By getting a listing on the ZSE, analysts say, Telecel International shareholders feel they could have princely sleep insulated from ownership headaches should government follow through on plans to compel foreign businesses to own minority shareholding in local companies.
Analysts believe a listing could be a smart business move for the third largest mobile operator’s foreign and local shareholders judging by positive investor sentiment on technology and telecommunications shares on the local market and elsewhere.
But that depends entirely on whether Telecel International overcomes “outstanding issues” relating to the 11% stake that could see local investors controlling the mobile operator.
A Telecel International official Marble Mpoli refused to comment on the matter.
Should the Telecel listing fail, Finance minister Tendai Biti has promised at least three other privatisations and listings this year.
Last year, Imara Capital led investor conferences urging foreigners to take the risk and invest in the country.
Mark Tunmore, Imara Capital chief executive officer, could neither deny nor confirm the move when reached for comment this week.
The group has offices in Botswana, Malawi, South Africa, the UK and associate offices in Malawi and Zimbabwe and working relationships with stockbrokers in Zambia, Namibia Equity Brokers and Mac Capital in Dubai.
According to Imara, the group has funds under management and administration close to a billion dollars.
Imara provides corporate finance, advisory and asset management services for institutional and private clients.

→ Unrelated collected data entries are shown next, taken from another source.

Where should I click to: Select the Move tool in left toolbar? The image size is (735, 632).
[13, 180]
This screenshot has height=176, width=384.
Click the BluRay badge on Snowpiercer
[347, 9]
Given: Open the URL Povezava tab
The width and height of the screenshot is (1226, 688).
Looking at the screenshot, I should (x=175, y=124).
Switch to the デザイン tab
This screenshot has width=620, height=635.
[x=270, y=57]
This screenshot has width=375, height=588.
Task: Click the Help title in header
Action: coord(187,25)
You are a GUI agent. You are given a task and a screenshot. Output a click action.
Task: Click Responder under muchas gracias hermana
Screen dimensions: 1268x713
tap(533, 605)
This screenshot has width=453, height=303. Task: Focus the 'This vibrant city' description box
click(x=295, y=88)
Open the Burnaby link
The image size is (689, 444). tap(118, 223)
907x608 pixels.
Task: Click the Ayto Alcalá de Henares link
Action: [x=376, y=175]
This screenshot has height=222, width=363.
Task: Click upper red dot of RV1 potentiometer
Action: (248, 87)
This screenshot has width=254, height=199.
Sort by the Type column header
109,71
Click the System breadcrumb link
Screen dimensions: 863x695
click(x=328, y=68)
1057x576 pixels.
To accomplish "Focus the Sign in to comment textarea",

Another surprise might be the bounce-back of Kingdom Financial Holdings Ltd on the market after a merger between the banking group and Meikles Africa Ltd ended in tears last year. But KFHL boss Nigel Chanakira will need to shake off sentiment after his rival John Moxon was specified by government.
Moxon believes Chanakira caused his specification.
Analysts say Chanakira could do with a partner, possibly a South African bank without a presence in the local market.
If KFHL attracts a shareholder with deep pockets, analysts see the group clawing back market share.